In each case - and in a possible Italian vote that could be called by June - voters will likely have the opportunity to voice support for anti-European Union or anti-euro candidates who are seen as increasingly credible in the aftermath of the shocking June British “Brexit” vote to quit the European Union and the election of U.S. President Donald Trump.
“We’re not bearish on U.S. stocks, it’s just more of a preference of where we’d rather be,” said Kevin Lyons, a senior investment manager at Aberdeen Asset Management PLC ADN.L, noting that since late last year, his team has boosted its bet on European stocks.
Aberdeen is not alone.
Fund managers increased their exposure to the Eurozone in January more than any other investment category, according to a survey conducted last month by Bank of America Corp (BAC.N) of 176 institutions that manage $455 billion (£364 billion) in assets.

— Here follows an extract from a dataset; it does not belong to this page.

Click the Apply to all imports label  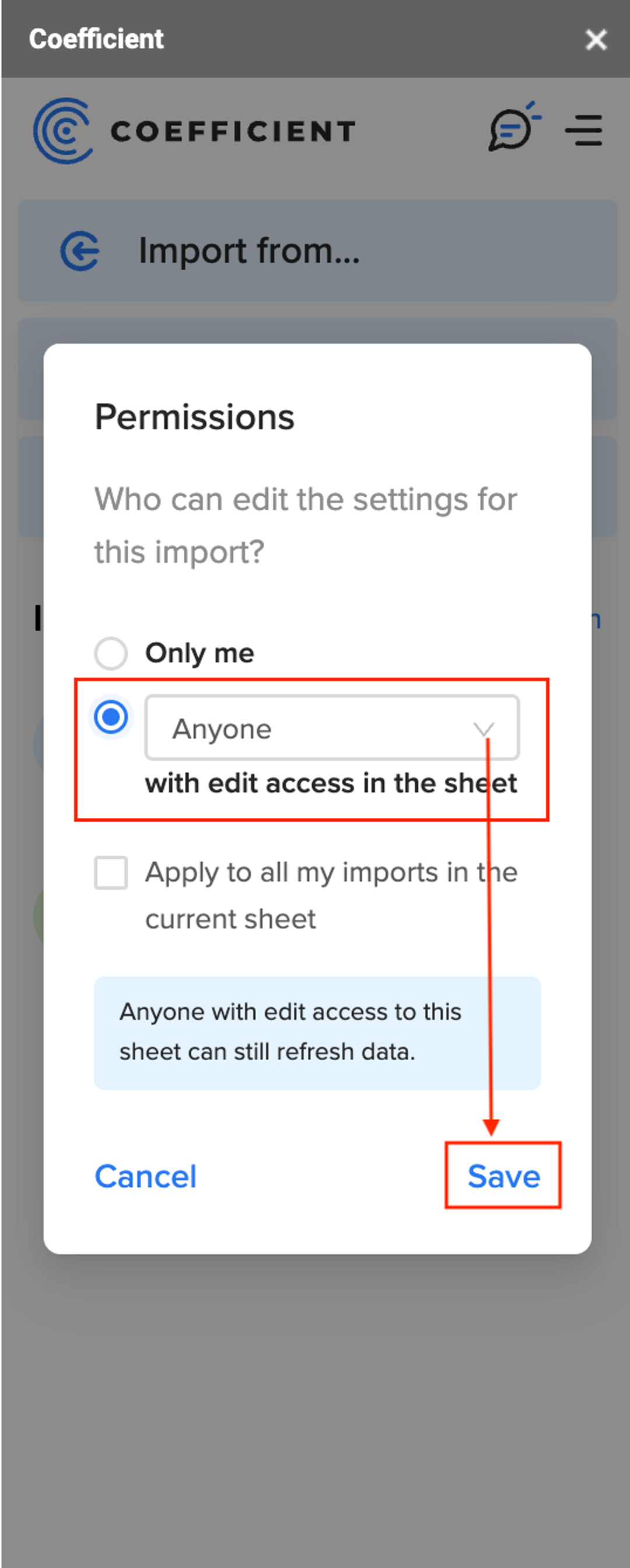331,895
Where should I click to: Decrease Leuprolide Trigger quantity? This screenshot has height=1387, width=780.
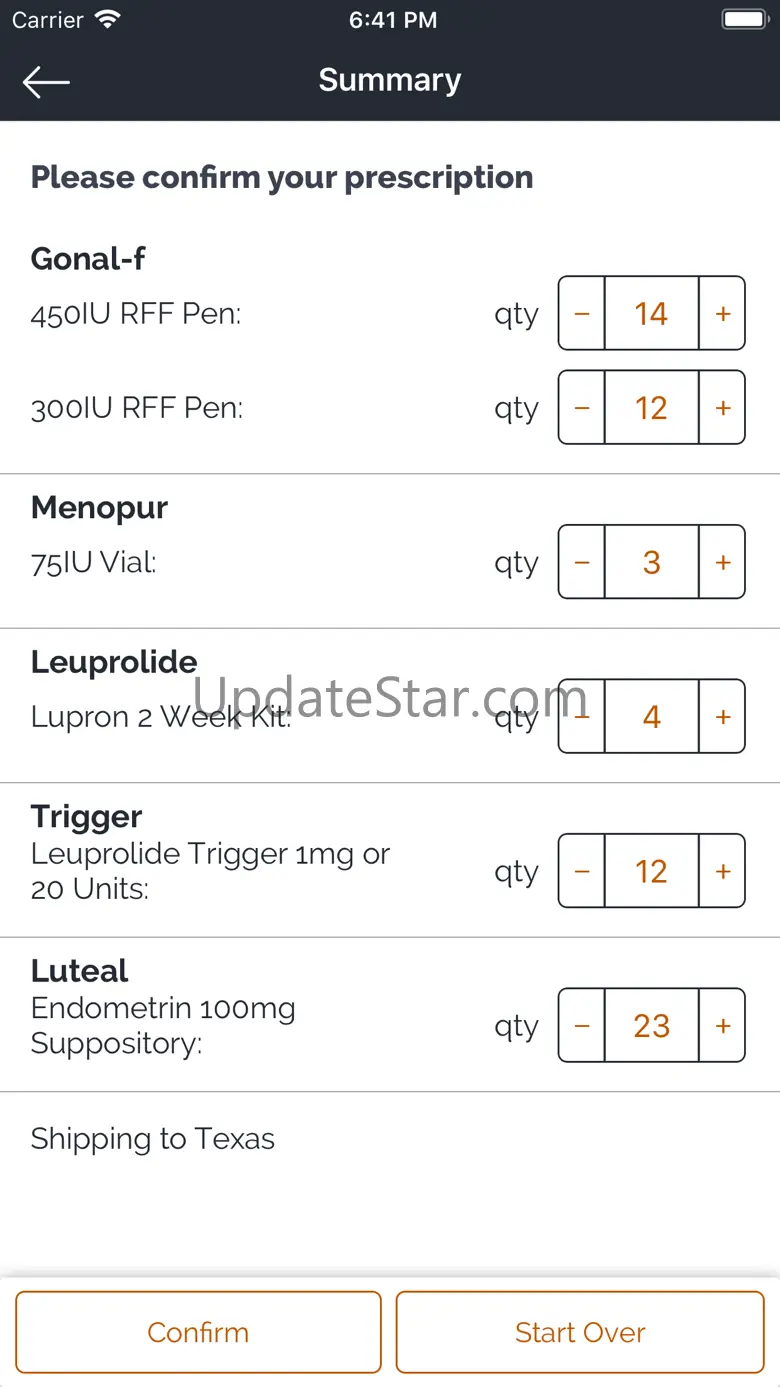582,871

BlackRock Inc (BLK.N), which manages $5.1 trillion overall, has been scaling up its exposure to European stocks in several funds over the past few months, according to research service Morningstar Inc.
On Monday, BlackRock officially raised its outlook on European stocks to the highest possible rating for the first time since last May, saying the risks are overblown.
By contrast, the asset manager is neutral on U.S. stocks.
“It’s far from consensus,” said Richard Turnill, BlackRock’s global chief investment strategist, noting that the United States is growing but most investors already know that.
“What drives markets is surprise, and expectations for Europe are just very low,” he added.
Growth, inflation and analyst forecasts for corporate profits have picked up in Europe in the last year, but so too has the prospect for a stronger currency and the withdrawal of historic support from the European Central Bank’s bond-buying programme, called quantitative easing.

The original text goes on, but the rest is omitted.